100年後には今生きている人は誰もいないというこの事実に人生の哀しみと素晴らしさが詰まっていると思うから、今日も明日も人生のラストダンスのように踊りませんか。

大人気無いことを書く。
先日、数ヶ月振りに友人の墓参りに行き、墓前の前で鼻水だらだらになりながら落涙した。しょっちゅう線香をあげに行っているのもあり、言わばもう慣れてるにも関わらず、だ。慮外な出来事に自分で驚いた。ちょっと引いた。
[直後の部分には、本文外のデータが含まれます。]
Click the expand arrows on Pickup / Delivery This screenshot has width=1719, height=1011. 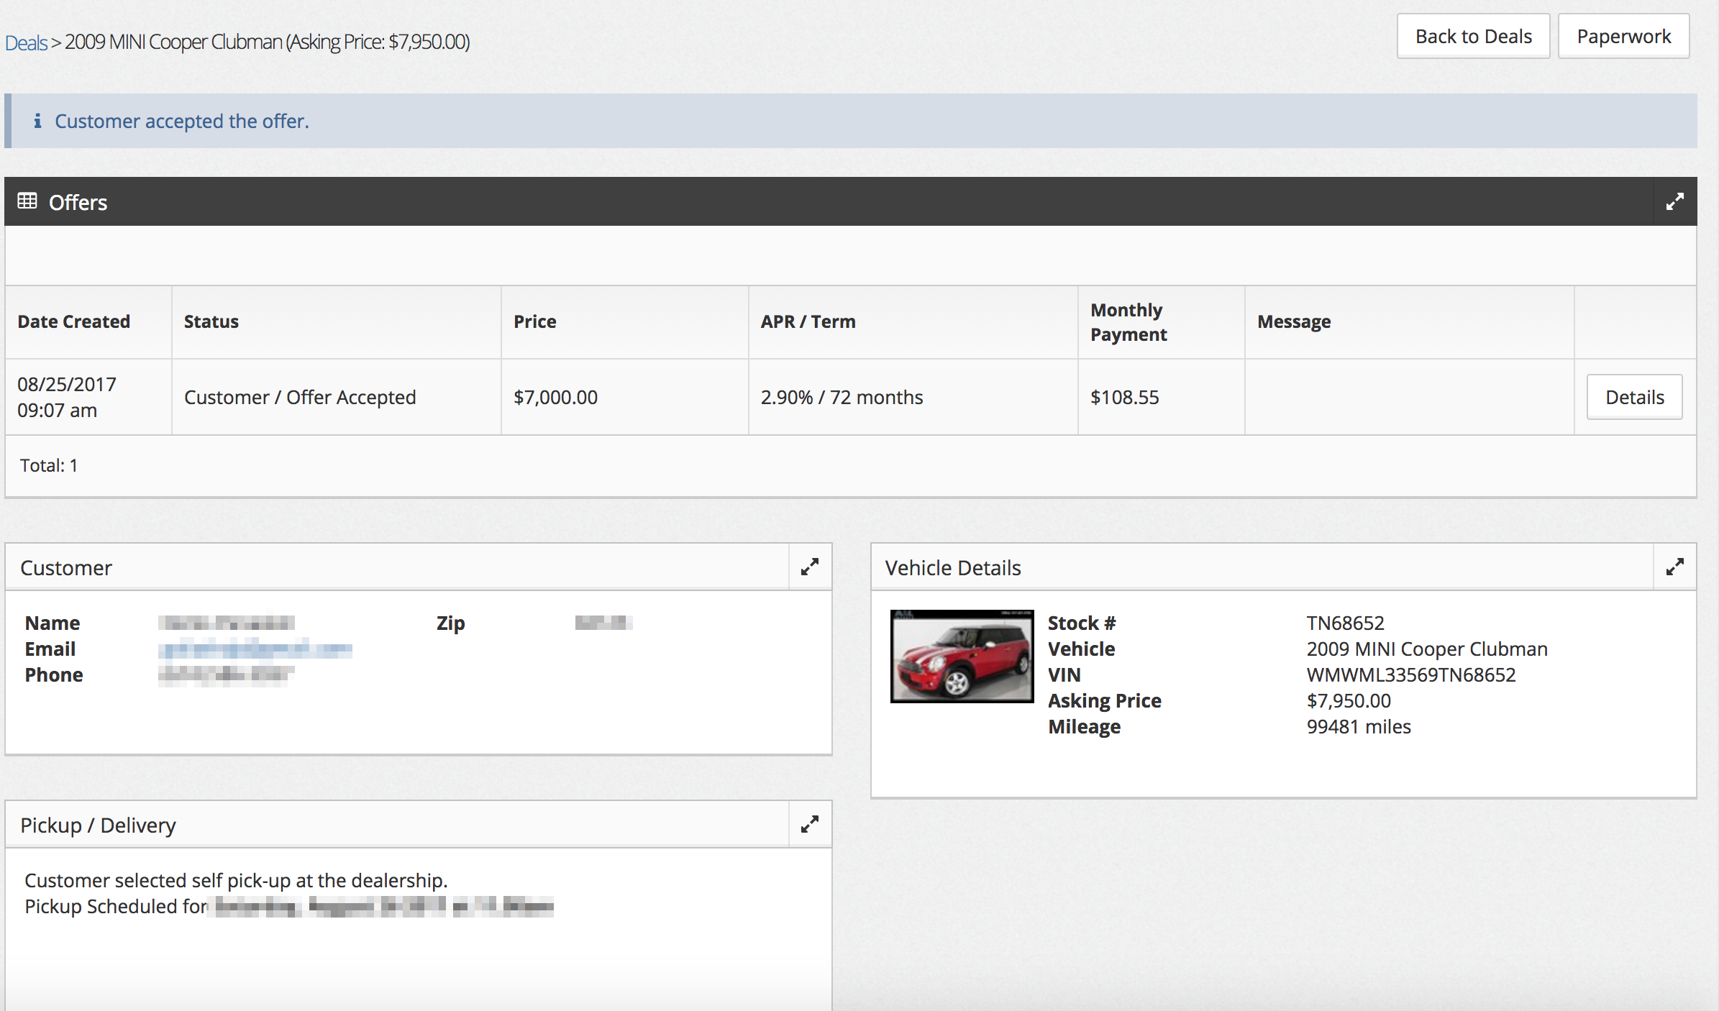810,824
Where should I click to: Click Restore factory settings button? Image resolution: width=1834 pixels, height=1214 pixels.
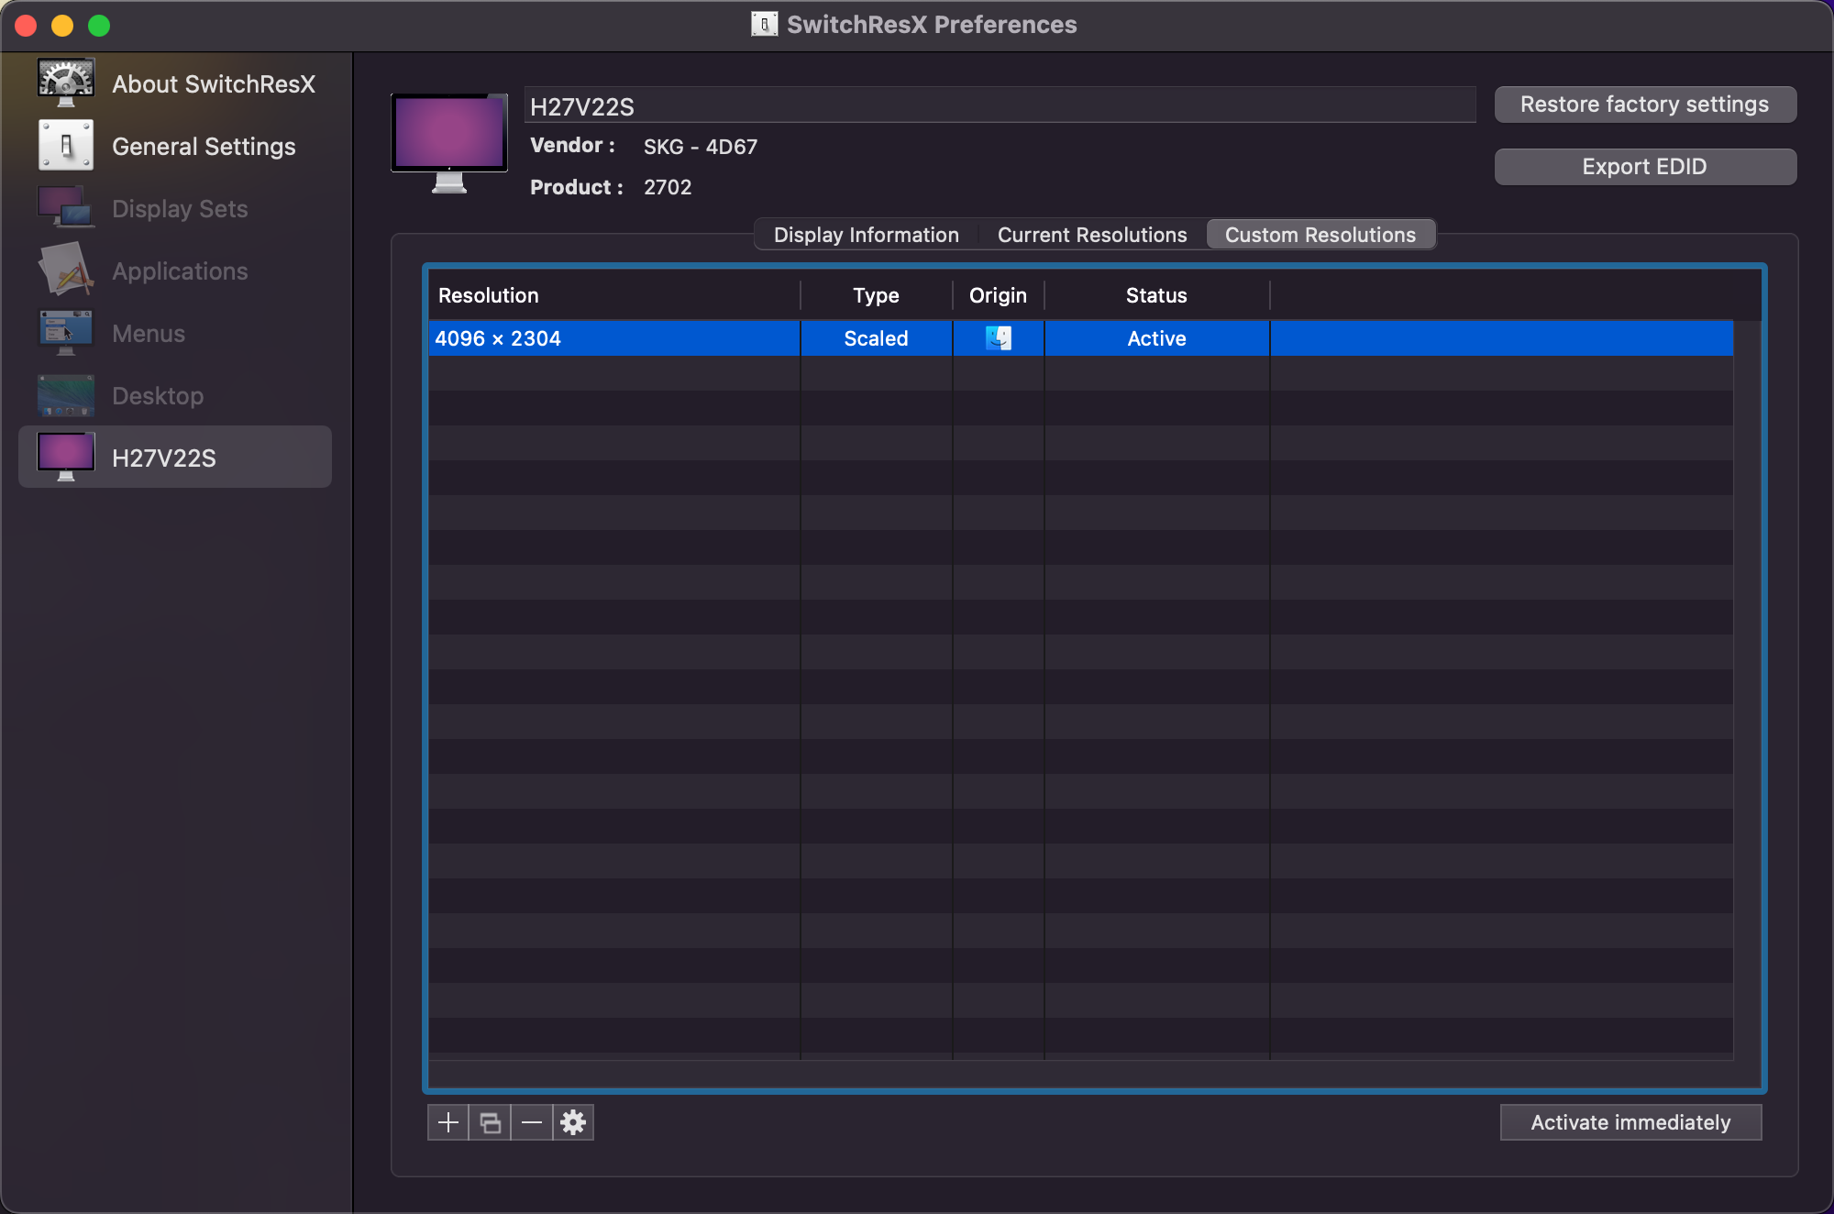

ティッシュの用意なんて無かった為に腕で鼻水拭いたし。

二十歳になるまでに幾度か親しい人を亡くしているので自己分析として「自分は死別に免疫がある」と解釈していたのがおそらく間違いだったようで、時を経て爆発した様だった。

ただ、かつての盟友たちを想い哀しみが込み上げたというよりも、生きていく限りこの螺旋からは逃れようのないこと、生きていくということは死別との同居のようなものだということを少し齢を重ね確信したことによるものだったと思う。

そんな当たり前のことを何言うてんねん、と一億総ツッコミしたいところだとは思いますけれども、こんな辛い当たり前が他にありますか。好きな人も、ちょっとうざいなあいつ、とか思ってた人も、僕も、皆と明日か、あるいは一年後か、数十年後か、いつ突然来るかわからないタイミングで二度ともう会えなくなるんですよ。僕は何度経験しても恐い。

でも、それが 生きていく ということなんだと、この二十五の初夏に改めて実感した。
ありきたりだけれど、僕は初めて友人を亡くした時から全力で生きることにした。周りがやっているから自分も、ということはやめたし、計算より感情を優先していく方向にスイッチした。何ひとつ諦めないと決めた。自分の中のリトル黒川に素直になるようにした。好きな人には好きだって照れられてもどつかれても言うようにした。やると決めたことはすぐに行動するようにした。友人に、帰り気をつけてね、と言うようになった。

失うことを恐れない為にも日々に繊細に、生きることに丁寧に、自問自答しても胸を張れる後悔のない今日を毎日過ごそう。